As the law currently stands, the children have no right to appointed counsel in deportation proceedings; so that means that they have to stand up in front of immigration judges by themselves, and also face off against federal government prosecutors who are lawyers trained to know immigration law and procedure. These children are expected to defend themselves and make arguments as to why they should stay in the United States. Whenever a child appears in front of an immigration judge and gets a hearing to figure out whether they should stay in the United States, that child should also get a lawyer to help them through that process.
: Do you work with non-Mexican children?
Most of the children who go through this process and see an immigration judge tend to be non-Mexican because the Mexicans tend to be returned very quickly.
YOUTH RADIO: Can you tell us about some of the situations children are fleeing from?
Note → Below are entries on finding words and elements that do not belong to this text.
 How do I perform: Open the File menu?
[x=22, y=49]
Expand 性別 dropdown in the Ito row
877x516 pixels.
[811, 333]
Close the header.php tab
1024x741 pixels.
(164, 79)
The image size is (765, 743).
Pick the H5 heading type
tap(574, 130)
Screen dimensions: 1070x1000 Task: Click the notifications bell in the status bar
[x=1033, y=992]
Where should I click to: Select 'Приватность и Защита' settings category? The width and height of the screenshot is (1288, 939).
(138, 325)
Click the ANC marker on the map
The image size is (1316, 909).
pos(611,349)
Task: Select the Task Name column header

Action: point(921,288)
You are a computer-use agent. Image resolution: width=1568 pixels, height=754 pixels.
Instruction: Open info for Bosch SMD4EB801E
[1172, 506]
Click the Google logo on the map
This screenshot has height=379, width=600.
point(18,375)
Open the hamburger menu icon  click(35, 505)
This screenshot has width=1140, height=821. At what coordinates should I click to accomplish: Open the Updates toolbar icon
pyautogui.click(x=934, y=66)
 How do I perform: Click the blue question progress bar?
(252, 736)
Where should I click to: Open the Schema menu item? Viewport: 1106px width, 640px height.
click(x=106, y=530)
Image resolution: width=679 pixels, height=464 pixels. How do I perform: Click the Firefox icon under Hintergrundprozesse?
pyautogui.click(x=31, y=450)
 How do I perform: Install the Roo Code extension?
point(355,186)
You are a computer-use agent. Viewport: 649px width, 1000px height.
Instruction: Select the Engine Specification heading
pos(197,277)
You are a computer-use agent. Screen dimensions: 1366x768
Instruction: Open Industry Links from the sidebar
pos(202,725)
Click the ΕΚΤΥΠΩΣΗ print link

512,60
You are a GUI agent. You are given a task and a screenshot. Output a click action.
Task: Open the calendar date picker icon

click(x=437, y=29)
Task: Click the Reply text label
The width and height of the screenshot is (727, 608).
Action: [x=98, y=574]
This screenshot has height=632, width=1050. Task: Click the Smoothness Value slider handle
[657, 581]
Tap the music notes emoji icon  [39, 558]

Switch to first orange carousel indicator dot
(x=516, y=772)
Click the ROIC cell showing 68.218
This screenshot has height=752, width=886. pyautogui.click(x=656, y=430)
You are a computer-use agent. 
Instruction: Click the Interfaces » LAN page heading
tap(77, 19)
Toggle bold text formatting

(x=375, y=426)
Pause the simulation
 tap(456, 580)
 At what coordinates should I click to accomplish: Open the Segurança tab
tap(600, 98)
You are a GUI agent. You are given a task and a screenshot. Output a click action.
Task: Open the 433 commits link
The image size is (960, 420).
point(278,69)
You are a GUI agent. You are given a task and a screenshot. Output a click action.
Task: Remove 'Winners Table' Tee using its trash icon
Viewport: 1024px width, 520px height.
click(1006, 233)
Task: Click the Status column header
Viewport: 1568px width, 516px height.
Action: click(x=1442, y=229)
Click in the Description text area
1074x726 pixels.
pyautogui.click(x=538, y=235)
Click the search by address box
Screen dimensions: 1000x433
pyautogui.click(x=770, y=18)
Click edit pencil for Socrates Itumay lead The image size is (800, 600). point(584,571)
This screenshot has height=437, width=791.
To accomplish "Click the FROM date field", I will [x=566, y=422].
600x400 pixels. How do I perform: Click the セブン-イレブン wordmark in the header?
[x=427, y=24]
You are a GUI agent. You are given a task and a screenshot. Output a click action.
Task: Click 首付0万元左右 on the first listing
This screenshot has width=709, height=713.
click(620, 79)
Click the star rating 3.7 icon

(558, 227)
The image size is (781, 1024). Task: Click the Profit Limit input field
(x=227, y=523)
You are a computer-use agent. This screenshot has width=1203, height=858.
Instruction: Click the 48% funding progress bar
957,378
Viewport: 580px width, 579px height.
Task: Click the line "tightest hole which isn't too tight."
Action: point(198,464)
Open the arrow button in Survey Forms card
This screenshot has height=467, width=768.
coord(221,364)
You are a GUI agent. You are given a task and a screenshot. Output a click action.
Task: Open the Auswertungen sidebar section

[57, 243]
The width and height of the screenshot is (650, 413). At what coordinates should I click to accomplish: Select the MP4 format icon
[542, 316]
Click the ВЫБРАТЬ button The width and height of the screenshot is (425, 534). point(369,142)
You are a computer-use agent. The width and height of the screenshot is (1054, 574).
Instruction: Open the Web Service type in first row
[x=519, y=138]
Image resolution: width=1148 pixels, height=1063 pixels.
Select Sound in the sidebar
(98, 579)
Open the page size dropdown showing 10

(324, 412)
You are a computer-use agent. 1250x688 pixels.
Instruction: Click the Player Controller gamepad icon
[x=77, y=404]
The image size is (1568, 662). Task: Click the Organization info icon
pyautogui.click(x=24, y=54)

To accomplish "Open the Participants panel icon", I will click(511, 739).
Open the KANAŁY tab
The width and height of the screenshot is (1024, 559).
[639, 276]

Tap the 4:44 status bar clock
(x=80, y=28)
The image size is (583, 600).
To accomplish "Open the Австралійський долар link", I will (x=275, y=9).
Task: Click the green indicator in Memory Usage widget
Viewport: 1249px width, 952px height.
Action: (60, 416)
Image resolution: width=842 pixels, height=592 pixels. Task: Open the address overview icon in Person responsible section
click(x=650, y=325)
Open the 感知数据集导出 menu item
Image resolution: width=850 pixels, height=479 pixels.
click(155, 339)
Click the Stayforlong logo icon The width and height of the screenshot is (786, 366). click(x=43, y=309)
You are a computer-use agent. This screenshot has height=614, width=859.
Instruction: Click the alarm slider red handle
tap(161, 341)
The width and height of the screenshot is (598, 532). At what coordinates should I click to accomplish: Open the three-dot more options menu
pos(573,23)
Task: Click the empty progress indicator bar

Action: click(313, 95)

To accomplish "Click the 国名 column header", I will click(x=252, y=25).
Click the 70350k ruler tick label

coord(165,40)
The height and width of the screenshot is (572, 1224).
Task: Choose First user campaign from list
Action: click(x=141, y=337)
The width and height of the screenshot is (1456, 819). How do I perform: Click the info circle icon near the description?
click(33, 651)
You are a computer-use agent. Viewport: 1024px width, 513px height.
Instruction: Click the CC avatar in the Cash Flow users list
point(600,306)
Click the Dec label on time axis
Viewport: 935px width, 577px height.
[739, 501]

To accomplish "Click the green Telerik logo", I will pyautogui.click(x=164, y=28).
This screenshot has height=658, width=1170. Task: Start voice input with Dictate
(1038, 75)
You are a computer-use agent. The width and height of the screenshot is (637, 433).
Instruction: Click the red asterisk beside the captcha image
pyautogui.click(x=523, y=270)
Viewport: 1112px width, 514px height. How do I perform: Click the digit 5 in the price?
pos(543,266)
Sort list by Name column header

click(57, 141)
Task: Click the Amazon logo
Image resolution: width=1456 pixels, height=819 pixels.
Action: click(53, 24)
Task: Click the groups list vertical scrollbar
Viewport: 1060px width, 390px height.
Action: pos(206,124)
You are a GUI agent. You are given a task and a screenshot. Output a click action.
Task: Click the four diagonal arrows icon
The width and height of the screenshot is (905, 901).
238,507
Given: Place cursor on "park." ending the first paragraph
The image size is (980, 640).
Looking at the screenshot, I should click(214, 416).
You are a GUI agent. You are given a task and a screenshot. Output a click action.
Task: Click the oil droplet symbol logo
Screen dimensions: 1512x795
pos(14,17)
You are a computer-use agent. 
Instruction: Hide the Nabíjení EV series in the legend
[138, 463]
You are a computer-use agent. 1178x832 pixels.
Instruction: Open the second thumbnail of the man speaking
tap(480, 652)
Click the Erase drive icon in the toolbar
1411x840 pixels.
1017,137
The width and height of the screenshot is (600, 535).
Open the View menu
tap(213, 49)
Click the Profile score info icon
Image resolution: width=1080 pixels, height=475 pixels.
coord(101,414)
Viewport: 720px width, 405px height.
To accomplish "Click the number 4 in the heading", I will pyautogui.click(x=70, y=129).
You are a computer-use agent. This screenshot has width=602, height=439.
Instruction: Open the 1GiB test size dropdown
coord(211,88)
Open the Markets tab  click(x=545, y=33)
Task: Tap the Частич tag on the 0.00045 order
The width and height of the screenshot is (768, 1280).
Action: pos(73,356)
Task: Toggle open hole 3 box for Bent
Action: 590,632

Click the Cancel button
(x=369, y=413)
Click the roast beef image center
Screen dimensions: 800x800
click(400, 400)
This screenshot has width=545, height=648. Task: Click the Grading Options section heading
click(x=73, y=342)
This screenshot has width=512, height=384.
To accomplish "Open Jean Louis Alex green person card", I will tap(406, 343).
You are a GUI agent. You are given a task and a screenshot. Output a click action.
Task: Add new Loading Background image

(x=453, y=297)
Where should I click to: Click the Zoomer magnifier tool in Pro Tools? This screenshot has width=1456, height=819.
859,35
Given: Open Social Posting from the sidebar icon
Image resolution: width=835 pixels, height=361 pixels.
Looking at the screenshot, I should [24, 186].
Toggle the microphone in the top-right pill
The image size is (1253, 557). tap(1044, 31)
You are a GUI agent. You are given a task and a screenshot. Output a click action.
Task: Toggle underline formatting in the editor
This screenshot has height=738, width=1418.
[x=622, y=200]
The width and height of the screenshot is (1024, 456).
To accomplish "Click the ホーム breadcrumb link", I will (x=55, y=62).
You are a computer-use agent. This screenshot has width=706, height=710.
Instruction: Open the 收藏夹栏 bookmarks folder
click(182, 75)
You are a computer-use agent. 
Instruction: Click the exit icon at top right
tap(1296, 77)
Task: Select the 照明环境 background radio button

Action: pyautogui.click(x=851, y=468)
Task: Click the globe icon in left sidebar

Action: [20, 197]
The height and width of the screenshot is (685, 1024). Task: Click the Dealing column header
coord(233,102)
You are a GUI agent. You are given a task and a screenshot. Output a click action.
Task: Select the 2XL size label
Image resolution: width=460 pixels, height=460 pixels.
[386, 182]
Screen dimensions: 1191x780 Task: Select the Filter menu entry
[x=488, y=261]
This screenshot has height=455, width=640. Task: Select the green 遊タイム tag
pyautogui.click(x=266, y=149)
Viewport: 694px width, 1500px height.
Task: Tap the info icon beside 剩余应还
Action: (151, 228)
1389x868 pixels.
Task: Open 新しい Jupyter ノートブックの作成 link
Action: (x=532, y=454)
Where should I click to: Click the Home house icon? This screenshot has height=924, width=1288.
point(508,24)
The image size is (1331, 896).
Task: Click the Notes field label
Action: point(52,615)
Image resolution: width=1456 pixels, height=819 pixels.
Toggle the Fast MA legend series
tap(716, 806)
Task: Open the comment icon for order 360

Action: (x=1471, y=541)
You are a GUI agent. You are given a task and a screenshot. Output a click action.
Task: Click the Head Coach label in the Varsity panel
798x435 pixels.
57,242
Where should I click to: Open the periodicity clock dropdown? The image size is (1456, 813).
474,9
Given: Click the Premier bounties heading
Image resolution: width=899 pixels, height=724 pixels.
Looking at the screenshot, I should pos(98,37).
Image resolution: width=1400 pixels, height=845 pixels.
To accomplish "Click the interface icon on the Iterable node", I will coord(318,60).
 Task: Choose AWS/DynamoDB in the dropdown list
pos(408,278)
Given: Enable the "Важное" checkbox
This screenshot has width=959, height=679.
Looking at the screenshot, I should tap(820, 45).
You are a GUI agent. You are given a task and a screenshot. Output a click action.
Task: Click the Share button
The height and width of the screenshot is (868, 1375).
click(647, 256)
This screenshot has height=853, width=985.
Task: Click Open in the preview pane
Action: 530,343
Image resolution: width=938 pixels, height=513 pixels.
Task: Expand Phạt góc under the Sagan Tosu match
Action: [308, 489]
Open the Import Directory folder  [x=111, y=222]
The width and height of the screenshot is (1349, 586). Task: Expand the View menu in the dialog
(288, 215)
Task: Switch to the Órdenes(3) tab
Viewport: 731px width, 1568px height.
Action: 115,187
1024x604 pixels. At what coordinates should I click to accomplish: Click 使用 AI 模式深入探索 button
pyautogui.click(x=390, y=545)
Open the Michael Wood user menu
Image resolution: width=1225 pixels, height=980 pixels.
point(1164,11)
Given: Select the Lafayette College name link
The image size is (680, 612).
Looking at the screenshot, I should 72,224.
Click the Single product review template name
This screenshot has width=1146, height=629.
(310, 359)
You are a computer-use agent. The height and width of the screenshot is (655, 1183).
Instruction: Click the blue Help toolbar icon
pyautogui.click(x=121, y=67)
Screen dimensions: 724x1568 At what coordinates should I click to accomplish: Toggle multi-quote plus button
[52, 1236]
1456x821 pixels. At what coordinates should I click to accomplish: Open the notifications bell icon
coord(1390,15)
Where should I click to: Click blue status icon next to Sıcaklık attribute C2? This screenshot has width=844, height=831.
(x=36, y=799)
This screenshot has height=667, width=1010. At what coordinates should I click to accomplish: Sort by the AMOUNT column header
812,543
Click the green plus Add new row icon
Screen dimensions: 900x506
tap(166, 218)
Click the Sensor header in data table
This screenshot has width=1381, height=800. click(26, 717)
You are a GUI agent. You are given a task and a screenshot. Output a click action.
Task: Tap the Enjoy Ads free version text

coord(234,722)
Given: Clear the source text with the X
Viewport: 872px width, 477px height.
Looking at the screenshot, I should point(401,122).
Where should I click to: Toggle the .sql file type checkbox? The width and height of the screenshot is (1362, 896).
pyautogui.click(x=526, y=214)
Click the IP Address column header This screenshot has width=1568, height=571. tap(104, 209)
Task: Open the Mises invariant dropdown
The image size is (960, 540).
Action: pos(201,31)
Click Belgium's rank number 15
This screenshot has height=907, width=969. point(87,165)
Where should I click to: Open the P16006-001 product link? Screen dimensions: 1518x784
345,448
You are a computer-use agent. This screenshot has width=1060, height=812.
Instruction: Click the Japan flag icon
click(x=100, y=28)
Many of the young people that are coming to the United States right now are often fleeing violence from their home countries. This is pretty serious violence, perpetrated by gang members and other people who aren’t part of the government, but who the government isn’t really able to control. Often these gang members are targeting young people specifically, so that’s why you see a lot of younger people coming to the United States.
One of the ACLU’s lead plaintiffs is a 10-year-old boy who watched his father get murdered in front of him. His father was a former gang member, who left the gang and eventually became a pastor and a minister, and ran a ministry for former gang members... Eventually, the gangs started targeting him and his siblings, and it got to the point that they felt that they needed to leave El Salvador and come to the United States. The ACLU believes that if this group of children has legal representation in their immigration proceedings, they’ll have a fair shot at to prove whether they deserve asylum in the United States. These are the types of children that we are seeing try to come to the United States right now.
YOUTH RADIO: What happens to children crossing directly over the border from Mexico?
Once children from Mexico present themselves at the border, or are found near the border, they are supposed to [be screened] by personnel from the Department of Homeland Security for three different criteria. The first is to figure out whether they have been the victim of trafficking. The second is to figure out whether they have a fear of returning to their home country, which means to see if they have some kind of a valid asylum claim or asylum-type claim. The third is to figure out whether they think the child can voluntarily withdraw their application for admission, which means to see if the child has the capacity or ability to say ‘I want to go back to my home country and not come to the United States’. They are supposed to be screened for these three things.
But if the child is maybe a victim of trafficking, or if the child has a fear of returning, or if the child doesn’t have capacity to withdraw their application for admission, the Department of Homeland security is supposed to refer them to the immigration court system, where they’re supposed to see a judge and have a hearing to figure out whether they should stay in the United States.
YOUTH RADIO: At what point are non-Mexican/ non-Canadian children meant to be referred to the Office of Refugee Resettlement (ORR)? When does the immigration process begin?
You know, to be honest I’m not exactly sure when they’re required to be referred to the immigration judge, but what typically happens is that at some point while [the children are] in either the custody of the Department of Homeland Security like immigration enforcement, either they’re in immigration custody or they’re in ORR custody, they’ll get issued what’s called an NPA, which means Notice To Appear. It’s a document that charges the child. It states the government's reasons why they think the child should be deported. And that is what starts the process of getting in front of an immigration judge.